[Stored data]
================================

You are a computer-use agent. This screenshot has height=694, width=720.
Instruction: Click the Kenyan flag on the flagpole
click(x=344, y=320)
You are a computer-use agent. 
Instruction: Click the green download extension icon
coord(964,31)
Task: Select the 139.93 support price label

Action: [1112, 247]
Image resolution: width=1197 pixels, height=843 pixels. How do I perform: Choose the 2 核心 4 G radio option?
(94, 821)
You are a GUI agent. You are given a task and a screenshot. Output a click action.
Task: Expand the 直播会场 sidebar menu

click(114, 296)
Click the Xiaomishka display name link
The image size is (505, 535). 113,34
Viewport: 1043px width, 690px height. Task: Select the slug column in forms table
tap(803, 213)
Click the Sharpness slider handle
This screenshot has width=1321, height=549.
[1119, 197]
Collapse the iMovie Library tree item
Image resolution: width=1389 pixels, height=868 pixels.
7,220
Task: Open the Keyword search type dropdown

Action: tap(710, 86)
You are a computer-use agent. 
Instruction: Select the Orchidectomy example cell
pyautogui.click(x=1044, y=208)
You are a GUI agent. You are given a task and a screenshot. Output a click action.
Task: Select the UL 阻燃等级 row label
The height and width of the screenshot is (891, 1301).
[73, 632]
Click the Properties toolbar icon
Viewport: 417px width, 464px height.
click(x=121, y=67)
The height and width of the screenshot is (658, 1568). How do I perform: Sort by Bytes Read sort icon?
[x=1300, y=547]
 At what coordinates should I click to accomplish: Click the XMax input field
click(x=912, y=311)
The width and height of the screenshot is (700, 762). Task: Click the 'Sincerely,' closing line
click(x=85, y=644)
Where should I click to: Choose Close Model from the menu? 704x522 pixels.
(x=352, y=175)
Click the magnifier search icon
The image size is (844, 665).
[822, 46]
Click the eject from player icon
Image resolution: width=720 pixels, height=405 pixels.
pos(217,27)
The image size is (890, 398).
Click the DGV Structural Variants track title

================================

Task to carry out: Print exactly the lines above, starting at the line that contains "Where should I" and ending with the last line of the records, both included.

Written answer:
Where should I click to: Choose Close Model from the menu? 704x522 pixels.
(x=352, y=175)
Click the magnifier search icon
The image size is (844, 665).
[822, 46]
Click the eject from player icon
Image resolution: width=720 pixels, height=405 pixels.
pos(217,27)
The image size is (890, 398).
Click the DGV Structural Variants track title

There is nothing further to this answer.